How to Perform A Risk Assessment for a PHI Breach?
Data breaches in healthcare are a serious issue; let me clarify that statement. In the U.S., between 2017-2018, the numbers of healthcare records breached, tripled.
In 2019, we have witnessed major healthcare data breaches, including AMCA, which may have affected up to 25 million patients, and Dominion National which looks to have impacted around 3 million patient records.
Healthcare breaches are also the costliest of all data breach types.
A 2019 Ponemon and IBM report into the costs of a data breach, placed healthcare as the most costly at around $6.45 million, on average, per breach. Breach of protected health information (PHI) is a serious risk, but once you have been breached...what do you do next?
How to Make the Right Decisions After a Breach?
HIPAA sets out rules that must be complied with if an organization suffers a PHI breach. If you do not comply with those rules, large fines and even criminal charges, follow. Ignorance is not bliss under the rule of HIPAA.
Whether a breach was accidental, negligent or malicious, HIPAA compliance stands. The HIPAA Breach Notification Rule explains the details of what you must do once a breach is recognized. One of the most important and the first thing that you do is a risk assessment. This will give you the information you need to comply with the notification rule.
Breach assessment is based on levels of risk, e.g. low/medium/high. The process that you go through during a risk assessment allows you to understand the likelihood that the PHI was compromised. If there is a low probability of risk, you may not be required to make a breach notification. Other exceptions to the rule also exist and these should be reviewed as part of the process of risk assessment.
Risk assessment also allows you to know where to place resources and in the right area, to ensure you make pertinent decisions around security as well as notification.
HIPAA Risk Assessment 4-Part Plan
The HIPAA risk assessment 4-part plan is a starting point in developing your own tailored breach risk assessment process. This can be woven into your general security policy, as required.
Part 1 - Was PHI Exposed?
First things first - was PHI actually exposed?
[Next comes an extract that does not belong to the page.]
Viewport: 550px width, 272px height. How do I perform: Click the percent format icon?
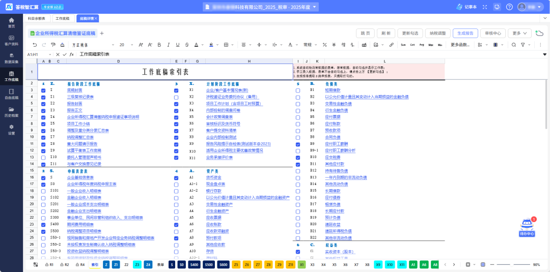tap(323, 45)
Seems like a strange question, but this needs to be established. One of the hold-ups in knowing if PHI was breached is data visibility. Data is everywhere.
Digitization of the organization has created a data behemoth that makes it hard to know what data you have, where it resides, and where it goes to. Unstructured data make this all the harder. Before you can assess if PHI has been breached you need to know what data you have (maybe this ePHI Audit Guide could help).
You can then establish if PHI was involved in the breach. Information Governance tools allow you to create a full picture of a breach. This includes the type of PHI breached and its sensitivity. You should also consider factors such as the traceability of the PHI back to an individual, and the protection applied to the PHI.
Part 2 - Exposure Across the Ecosystem
Part 2 looks at the scale of the breach. Under HIPAA, business associates of covered entities are also responsible for data protection. Find out when and where the exposure occurred? Was it internal, via a covered entity, or was a business associate the entry point, etc.?
Sometimes PHI can be leaked to a third party, for example sending PHI via email to the wrong person who may not be covered by HIPAA. This may place the data at greater risk as they may not have the proper measures in place to protect it.
Part 3 - How far did the breach go?
This is the part that looks into the details of the breach. One aspect of this is, what is the extent of the breach? Did the person(s) who ended up with the breached data actually see/use it?
For example, some data exposure is only realized when an ethical hacker alerts an organization that their data is at risk. Or, in the case of a lost laptop, it might be difficult to establish if the data was exposed or not.
Part 4 - Breach mitigation
The final step in assessing your risk level is to look at what measures can be used to minimize the leak? For example, can you get assurances that the leaked data has gone no further or has been destroyed?
What to Do if your Risk-Level is High?
Once you have established your risk level you will be able to make an informed decision on breach notification. If your breach assessment hits the level required to make an official notice you will need to prepare for that.
Let’s assume that the answer is yes, in which case, some considerations include:
Reporting mechanism - there is a list of stakeholders in the notification process. This includes:
The Secretary at HHS; and
Under certain circumstances, the media.
Business associates must also tell their associated covered entity. The HSS website has further details on how to make an official breach notification.
Documenting the breach - a covered entity must keep records of the breach and analysis for 6 years.
Disclosure logging - Reporting logs on disclosures must also be kept and made available upon request to affected individuals within 60 days of the request.
Other laws - Do you need to also include state data protection laws as well as HIPAA? Sometimes state data protection laws have additional (sometimes more stringent) requirements than HIPAA on breach notification.
The Benefits of Having a Risk Assessment Process
Data breaches are the scourge of the digital era and seem to be only increasing in scope and regularity. Understanding the risk level of a data breach can help you to manage the exposure.
A risk assessment of compromised PHI is also needed to establish your position, post-breach, under the HIPAA Breach Notification Rule. Having a process of risk assessment, informed using data access and information governance, means you can make sure you are in compliance and don’t waste time and money.